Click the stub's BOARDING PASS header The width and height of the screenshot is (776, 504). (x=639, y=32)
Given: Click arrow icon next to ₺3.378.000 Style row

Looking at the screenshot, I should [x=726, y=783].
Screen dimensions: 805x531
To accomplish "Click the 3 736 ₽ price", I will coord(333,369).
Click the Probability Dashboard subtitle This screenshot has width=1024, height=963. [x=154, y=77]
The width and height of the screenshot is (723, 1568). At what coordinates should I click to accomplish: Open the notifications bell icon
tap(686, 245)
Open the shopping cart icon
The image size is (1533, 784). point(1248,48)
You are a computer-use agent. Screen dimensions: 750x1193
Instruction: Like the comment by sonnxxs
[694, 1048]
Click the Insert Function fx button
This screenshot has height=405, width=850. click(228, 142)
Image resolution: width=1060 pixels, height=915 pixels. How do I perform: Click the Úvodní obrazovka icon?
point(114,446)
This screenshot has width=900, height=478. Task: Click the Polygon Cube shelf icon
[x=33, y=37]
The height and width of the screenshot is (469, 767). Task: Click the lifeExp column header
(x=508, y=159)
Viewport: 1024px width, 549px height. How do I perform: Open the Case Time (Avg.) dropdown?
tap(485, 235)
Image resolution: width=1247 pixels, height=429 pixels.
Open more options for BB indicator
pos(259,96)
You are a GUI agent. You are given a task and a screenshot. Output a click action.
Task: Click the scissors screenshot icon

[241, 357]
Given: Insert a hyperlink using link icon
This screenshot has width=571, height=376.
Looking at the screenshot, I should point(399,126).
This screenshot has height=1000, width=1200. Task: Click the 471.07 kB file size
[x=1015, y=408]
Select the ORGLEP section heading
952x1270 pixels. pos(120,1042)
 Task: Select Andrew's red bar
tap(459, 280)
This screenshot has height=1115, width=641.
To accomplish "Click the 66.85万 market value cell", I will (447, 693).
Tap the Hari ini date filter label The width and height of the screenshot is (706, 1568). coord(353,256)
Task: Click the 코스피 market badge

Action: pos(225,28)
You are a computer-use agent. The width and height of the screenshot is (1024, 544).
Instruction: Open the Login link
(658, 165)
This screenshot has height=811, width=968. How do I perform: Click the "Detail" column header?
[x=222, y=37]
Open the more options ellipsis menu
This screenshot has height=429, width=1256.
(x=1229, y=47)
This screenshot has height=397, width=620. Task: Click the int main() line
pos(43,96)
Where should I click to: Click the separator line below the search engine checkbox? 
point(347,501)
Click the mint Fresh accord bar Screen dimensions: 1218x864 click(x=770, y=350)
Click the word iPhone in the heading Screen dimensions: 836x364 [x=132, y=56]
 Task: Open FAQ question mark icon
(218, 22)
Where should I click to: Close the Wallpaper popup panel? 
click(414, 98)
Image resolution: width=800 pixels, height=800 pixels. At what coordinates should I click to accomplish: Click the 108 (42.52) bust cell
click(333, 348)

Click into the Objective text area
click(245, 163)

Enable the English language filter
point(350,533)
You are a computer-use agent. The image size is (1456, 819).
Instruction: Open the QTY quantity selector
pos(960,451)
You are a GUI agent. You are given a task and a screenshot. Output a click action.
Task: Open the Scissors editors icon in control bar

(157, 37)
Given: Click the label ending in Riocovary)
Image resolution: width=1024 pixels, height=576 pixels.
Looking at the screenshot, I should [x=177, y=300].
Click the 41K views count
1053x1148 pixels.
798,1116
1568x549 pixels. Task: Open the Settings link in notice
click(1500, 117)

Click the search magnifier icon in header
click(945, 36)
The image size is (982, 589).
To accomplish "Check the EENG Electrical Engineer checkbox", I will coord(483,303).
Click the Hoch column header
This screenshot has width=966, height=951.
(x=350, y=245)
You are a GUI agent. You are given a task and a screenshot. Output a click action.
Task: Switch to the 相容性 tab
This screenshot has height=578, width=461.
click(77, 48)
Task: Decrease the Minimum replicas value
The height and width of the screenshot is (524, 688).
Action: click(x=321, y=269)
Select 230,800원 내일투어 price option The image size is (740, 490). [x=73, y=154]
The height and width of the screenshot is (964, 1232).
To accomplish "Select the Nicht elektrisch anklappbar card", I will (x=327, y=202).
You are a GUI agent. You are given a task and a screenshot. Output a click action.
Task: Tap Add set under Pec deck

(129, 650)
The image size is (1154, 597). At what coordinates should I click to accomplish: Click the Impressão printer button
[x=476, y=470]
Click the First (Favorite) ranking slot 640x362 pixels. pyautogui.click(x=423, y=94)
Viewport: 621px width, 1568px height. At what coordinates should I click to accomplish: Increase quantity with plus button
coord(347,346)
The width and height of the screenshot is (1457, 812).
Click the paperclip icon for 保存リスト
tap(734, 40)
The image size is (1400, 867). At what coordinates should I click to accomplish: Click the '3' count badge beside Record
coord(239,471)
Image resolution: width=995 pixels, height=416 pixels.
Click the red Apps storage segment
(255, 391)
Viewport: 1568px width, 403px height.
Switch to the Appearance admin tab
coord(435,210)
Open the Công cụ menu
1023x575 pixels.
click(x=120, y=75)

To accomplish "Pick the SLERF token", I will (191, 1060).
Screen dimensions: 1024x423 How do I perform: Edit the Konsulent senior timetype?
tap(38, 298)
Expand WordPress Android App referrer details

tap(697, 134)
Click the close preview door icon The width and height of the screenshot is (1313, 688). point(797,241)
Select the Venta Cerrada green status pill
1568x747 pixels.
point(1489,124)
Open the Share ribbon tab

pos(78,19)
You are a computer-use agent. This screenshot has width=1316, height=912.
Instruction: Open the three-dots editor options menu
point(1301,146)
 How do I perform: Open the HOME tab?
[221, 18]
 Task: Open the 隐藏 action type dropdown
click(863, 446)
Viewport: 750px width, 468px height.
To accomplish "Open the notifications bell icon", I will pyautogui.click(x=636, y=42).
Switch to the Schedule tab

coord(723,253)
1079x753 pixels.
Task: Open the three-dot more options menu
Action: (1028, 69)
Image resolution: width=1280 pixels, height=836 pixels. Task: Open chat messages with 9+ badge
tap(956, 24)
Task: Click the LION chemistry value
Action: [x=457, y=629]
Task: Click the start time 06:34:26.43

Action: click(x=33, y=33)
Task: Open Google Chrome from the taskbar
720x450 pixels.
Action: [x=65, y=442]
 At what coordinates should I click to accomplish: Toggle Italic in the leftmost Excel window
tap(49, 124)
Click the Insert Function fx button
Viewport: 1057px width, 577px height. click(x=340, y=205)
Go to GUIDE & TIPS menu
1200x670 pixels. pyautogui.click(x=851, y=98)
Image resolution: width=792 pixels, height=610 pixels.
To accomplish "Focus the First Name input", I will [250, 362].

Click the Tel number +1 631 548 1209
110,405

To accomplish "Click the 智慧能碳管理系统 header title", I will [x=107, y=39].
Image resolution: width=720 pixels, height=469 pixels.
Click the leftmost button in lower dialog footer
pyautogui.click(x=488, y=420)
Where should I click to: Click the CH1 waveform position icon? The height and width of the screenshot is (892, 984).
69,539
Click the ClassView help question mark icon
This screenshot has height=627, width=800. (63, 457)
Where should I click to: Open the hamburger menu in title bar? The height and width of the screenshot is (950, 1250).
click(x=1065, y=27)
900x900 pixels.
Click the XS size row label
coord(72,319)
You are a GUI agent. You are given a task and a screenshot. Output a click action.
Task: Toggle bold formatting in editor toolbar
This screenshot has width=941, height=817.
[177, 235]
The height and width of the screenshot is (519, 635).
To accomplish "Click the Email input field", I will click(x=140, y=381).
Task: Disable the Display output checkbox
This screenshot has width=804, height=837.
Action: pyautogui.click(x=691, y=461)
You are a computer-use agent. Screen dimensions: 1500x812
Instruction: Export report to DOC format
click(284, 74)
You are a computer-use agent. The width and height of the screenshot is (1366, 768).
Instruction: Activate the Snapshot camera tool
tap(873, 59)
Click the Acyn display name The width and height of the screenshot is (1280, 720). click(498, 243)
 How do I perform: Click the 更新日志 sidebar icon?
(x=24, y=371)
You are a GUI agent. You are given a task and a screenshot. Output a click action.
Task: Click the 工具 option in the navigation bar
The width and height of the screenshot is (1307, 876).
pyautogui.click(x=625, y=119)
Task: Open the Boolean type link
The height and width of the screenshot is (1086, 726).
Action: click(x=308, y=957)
************
■ **EXERCISE DIRECTIONS**:
Scan the records above for the string "First", and copy every line where it turns up.

■ **RESPONSE TO THIS TASK**:
Click the First (Favorite) ranking slot 640x362 pixels. pyautogui.click(x=423, y=94)
To accomplish "Focus the First Name input", I will [250, 362].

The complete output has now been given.